# Directions for this task
Reproduce the passage of the essay on calling a constitutional convention word for word, from "They had been" to "to any one.".

━━━━━ Extract to read ━━━━━

Summer, 1787. Men from across the states gathered in Philadelphia, crowding into the Pennsylvania State House.

They had been called together in the hopes that they could remedy the national crises of civil unrest, mounting debt, and disunity among states. These had arisen under the Articles of Confederation, yet the government under that text had been unable to adequately respond to any one.

Those men, the Founders, planned to amend the Articles, addressing the nation’s issues thus. However, they soon realized the Articles, by their very nature, were counterproductive to the interests of the country. So, they abandoned the Articles and drafted a new constitution.

They recognized that a system which could only change through piecemeal adjustments is unable to address colossal issues. Such was the case under the Articles, as they were to “be inviolably observed…” against “any alteration…unless such alteration be agreed to in a Congress…and be afterwards confirmed by the legislature of every State” [1]. To pass even a single amendment would have required unanimity. Meeting this high standard would have been exceedingly rare, making whatever changes the amendment process could achieve long-drawn-out. Thus, rather than wrestle with the Articles’ system, trying to force it against its own nature, the Founders resolved to replace it and start anew.

It is time to follow in their footsteps—it is time for a constitutional convention. Consider that we are faced with a similar set of crises as our countrymen were: Congress cannot act upon pressing issues; the Executive’s continual growth has upset the balance of power, while the Legislature does little to check it; gerrymandering plagues our electoral processes, which the public is dissatisfied with anyway.

Facing these crises, we could attempt to pass amendments, write new laws, rationalize straying from the Constitution with legal theories. That is, we could attempt to co-opt our modern political disarray into something that bears the name and face of “constitutionality.” Yet the thought of even a single amendment achieving passage, much less ratification, is almost comical; Congress can hardly pass laws when one Party holds control of both chambers and the Presidency, much less an amendment! This approach means living in an open contradiction by ruling with what is essentially unwritten law, while still officially recognizing the Constitution [1]. Such de facto law stands on the shakiest of grounds, subject to challenge at any time by anyone with an agenda.

Some might argue that a convention would encounter the same issues as Congress does today: inefficiency through polarization. However, the convention model has means of getting around these concerns. First, scholars who, unlike members of Congress, have no need to generate publicity with partisan drama, will lead it. Further, the American people will be represented at the convention and involved in the process of drafting a new constitution (explained more in-depth later on in this essay), which will give the convention a popular mandate on top of its scholarly mandate. With both, states will have to respect the convention’s proposal, lest their populations reject the State government’s legitimacy. With these considerations, the fear over the convention running into the same gridlock as Congress is roundly dispelled.

━━━━━ Rows ━━━━━

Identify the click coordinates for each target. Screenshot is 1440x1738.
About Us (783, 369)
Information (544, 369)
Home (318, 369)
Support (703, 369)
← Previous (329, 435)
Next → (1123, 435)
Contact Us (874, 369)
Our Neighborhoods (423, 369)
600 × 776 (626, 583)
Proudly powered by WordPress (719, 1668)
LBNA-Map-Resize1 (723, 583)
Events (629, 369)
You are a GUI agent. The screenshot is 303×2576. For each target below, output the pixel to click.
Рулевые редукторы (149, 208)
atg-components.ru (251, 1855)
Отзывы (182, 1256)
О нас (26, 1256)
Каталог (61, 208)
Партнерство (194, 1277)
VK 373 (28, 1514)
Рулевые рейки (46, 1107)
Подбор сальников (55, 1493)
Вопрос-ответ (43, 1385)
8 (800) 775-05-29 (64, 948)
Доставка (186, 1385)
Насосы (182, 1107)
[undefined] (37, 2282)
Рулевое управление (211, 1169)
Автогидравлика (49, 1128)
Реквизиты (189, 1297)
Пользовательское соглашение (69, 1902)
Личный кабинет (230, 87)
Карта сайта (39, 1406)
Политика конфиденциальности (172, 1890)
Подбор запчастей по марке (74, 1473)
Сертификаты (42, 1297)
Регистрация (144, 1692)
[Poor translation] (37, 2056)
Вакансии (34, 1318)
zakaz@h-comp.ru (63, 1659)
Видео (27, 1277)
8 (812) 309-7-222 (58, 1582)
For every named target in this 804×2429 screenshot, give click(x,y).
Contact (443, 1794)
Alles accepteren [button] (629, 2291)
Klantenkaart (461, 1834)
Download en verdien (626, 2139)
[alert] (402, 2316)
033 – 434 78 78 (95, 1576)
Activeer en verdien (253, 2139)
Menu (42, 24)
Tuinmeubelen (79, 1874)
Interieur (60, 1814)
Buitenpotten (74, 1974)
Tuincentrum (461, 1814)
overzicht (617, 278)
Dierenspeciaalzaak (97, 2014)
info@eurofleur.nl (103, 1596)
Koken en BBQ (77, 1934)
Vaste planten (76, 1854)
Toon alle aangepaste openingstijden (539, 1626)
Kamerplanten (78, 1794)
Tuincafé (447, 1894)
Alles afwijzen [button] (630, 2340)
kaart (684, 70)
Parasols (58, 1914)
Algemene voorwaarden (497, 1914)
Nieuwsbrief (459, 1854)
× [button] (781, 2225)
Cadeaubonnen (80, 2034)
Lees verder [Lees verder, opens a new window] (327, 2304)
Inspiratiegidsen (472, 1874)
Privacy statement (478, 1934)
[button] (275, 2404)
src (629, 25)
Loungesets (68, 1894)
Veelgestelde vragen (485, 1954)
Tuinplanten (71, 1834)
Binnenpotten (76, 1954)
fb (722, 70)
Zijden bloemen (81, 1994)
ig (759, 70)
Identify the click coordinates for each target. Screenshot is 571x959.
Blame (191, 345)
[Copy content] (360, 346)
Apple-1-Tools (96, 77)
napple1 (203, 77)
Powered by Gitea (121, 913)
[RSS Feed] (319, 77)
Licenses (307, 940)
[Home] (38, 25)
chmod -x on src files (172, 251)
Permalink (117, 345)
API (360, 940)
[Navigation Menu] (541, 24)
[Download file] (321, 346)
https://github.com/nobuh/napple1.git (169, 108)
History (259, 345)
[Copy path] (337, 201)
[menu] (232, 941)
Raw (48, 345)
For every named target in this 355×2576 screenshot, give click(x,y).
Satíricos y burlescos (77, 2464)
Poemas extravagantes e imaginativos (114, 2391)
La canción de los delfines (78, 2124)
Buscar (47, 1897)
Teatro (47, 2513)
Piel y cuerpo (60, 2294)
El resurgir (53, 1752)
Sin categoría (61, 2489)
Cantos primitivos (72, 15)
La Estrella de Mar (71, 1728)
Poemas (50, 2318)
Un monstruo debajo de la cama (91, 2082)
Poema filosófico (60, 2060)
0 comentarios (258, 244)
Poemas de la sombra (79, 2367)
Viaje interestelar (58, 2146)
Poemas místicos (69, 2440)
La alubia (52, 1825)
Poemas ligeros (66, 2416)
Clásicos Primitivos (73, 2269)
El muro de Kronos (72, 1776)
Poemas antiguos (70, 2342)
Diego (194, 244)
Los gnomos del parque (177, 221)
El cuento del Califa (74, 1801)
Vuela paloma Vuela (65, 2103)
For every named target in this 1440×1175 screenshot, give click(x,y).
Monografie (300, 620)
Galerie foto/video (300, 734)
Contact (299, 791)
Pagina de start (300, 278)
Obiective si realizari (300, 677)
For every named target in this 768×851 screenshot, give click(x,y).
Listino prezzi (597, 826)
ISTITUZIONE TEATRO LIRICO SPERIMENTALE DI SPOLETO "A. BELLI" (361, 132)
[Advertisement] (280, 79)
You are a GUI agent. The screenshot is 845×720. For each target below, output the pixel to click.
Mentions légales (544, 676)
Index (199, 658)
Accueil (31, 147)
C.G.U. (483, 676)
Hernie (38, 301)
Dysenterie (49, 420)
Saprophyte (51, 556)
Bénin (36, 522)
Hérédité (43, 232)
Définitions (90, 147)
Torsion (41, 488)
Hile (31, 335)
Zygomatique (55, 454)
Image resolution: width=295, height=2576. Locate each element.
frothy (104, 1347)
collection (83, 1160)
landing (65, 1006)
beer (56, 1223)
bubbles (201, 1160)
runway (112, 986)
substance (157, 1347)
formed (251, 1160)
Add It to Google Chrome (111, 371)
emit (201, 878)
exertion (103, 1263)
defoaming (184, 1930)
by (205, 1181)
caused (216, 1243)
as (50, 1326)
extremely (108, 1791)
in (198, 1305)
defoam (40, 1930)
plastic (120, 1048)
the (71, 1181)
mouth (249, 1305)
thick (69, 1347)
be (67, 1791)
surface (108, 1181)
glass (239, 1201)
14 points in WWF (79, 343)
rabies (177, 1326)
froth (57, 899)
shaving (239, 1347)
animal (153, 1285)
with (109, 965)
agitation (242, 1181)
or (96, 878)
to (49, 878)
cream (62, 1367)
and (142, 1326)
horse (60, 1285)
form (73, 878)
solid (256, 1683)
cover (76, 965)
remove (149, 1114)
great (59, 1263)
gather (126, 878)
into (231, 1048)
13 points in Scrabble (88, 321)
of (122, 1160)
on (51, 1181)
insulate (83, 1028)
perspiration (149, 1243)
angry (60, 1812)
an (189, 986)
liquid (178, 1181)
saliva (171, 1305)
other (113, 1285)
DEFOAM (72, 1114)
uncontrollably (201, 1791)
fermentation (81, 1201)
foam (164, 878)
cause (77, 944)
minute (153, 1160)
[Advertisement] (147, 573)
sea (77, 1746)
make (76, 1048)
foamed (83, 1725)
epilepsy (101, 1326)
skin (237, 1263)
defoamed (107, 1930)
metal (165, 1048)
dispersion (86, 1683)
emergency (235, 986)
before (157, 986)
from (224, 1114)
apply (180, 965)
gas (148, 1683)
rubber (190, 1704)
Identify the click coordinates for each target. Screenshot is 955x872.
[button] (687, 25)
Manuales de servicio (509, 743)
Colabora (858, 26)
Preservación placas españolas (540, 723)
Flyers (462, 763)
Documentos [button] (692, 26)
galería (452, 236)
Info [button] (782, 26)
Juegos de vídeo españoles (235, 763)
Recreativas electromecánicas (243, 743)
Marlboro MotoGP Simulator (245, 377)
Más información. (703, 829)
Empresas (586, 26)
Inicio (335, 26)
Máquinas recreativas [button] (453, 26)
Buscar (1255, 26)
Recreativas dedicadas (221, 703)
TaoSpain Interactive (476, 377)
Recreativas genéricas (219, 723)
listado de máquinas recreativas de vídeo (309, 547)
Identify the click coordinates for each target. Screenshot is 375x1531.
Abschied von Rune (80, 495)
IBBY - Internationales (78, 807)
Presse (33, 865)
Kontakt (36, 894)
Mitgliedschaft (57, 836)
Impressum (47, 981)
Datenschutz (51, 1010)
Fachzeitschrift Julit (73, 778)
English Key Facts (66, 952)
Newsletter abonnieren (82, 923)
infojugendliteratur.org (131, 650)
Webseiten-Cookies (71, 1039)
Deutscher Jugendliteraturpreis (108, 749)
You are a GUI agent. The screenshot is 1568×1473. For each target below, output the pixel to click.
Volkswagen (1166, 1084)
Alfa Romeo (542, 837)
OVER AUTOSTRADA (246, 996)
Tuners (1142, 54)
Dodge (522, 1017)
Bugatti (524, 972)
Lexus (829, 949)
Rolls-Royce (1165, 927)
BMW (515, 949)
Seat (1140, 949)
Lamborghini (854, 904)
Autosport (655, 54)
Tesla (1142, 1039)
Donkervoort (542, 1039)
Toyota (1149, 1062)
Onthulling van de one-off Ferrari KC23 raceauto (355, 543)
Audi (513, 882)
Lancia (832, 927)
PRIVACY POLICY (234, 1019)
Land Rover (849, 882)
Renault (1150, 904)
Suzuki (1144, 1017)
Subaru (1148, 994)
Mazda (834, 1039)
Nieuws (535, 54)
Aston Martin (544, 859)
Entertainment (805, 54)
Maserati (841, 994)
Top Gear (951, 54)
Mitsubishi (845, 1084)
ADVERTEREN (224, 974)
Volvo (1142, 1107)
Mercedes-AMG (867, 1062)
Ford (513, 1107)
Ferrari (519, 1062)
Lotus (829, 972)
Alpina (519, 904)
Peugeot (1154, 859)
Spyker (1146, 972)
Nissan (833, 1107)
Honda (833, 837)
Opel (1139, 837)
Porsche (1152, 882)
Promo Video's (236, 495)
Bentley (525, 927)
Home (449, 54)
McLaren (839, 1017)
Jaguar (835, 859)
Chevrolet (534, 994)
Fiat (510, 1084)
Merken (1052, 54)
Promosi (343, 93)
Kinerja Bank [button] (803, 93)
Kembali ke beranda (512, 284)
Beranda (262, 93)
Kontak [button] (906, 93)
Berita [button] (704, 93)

━━━━━

# Full output
They had been called together in the hopes that they could remedy the national crises of civil unrest, mounting debt, and disunity among states. These had arisen under the Articles of Confederation, yet the government under that text had been unable to adequately respond to any one.